In fact, the difference between Eliot and Hughes in this respect rests on a conceptual bind. For the word myth does not mean exactly the same thing for the two of them. And this is mostly because they speak on the two sides of a major transformation in the history of ideas. In 1923, T.S.Eliot wrote that “Psychology (such as it is, and whether our reaction to it be comic or serious), ethnology, and The Golden Bough have concurred to make possible what was impossible even a

few years ago” (178). But, in the 1950s, Jungian psychology and Sir John Frazer would be part of the staple reading of a Cambridge student in English and social anthropology like Ted Hughes. Still, they did agree at least on one word to qualify myth-it is the word dodge.

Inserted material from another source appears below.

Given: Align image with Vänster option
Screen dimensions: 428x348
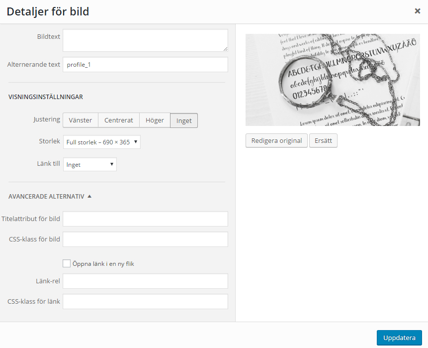Looking at the screenshot, I should (81, 120).
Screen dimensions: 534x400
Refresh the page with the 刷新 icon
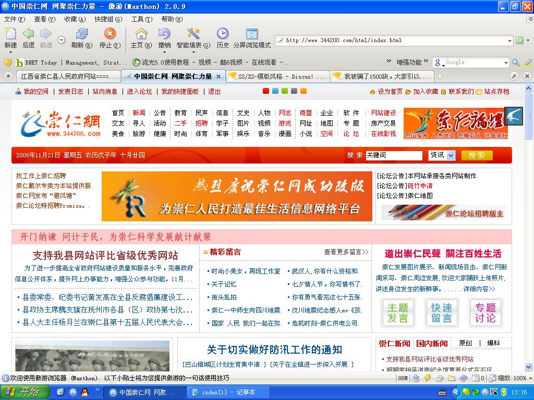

Eliot, while criticizing Adlington’s criticism of Ulysses, expressed what would then become a widespread opinion concerning Joyce’s “parallel to the Odyssey” saying that “it has been treated as an amusing dodge, or scaffolding erected by the author to the purpose of disposing his realistic tale, of no interest in the completed structure” (175). As T.S.Eliot saw it, myth was still very much a tool to be used in a method, that is to say as a means to an end. Eliot’s “mythic method” can be read as an extension and a variant of the “objective correlative.” There is only a difference of degree between “finding the formula of that particular emotion” (48) and using myth as “a way of giving a shape and a significance to” something else (177). Now it first seems that Ted Hughes is saying the same thing when he writes that “mythologies are dodgy things,” which for him are “nothing more than the picture language that we invent” to express “the deeper shared understandings which keep us intact as a group” (WP 310). But he is speaking of “mythologies” and, in his vocabulary, “myths” are more precisely defined as those “deeper shared understandings.” The difference is extremely important, yet it remains evasive and unclear, as nearly all the concepts Hughes makes use of are “dodgy,” provisional scaffoldings. Yet, very graphically, he goes on using the word “mythologies” between inverted commas, saying: “one ‘mythology’ that I found ready to hand was the natural world-all the various creatures of the world, and their doings, in their places or out of them” (312). Hughes’s definition of myth is very close to that of the referent, that is to say an extra-linguistic fact, of which a given group of people may have a common experience, or mytholoy. A set of such given references, which amounts to the common “picture language” of a poet and his readers, is what Hughes calls “mythos.”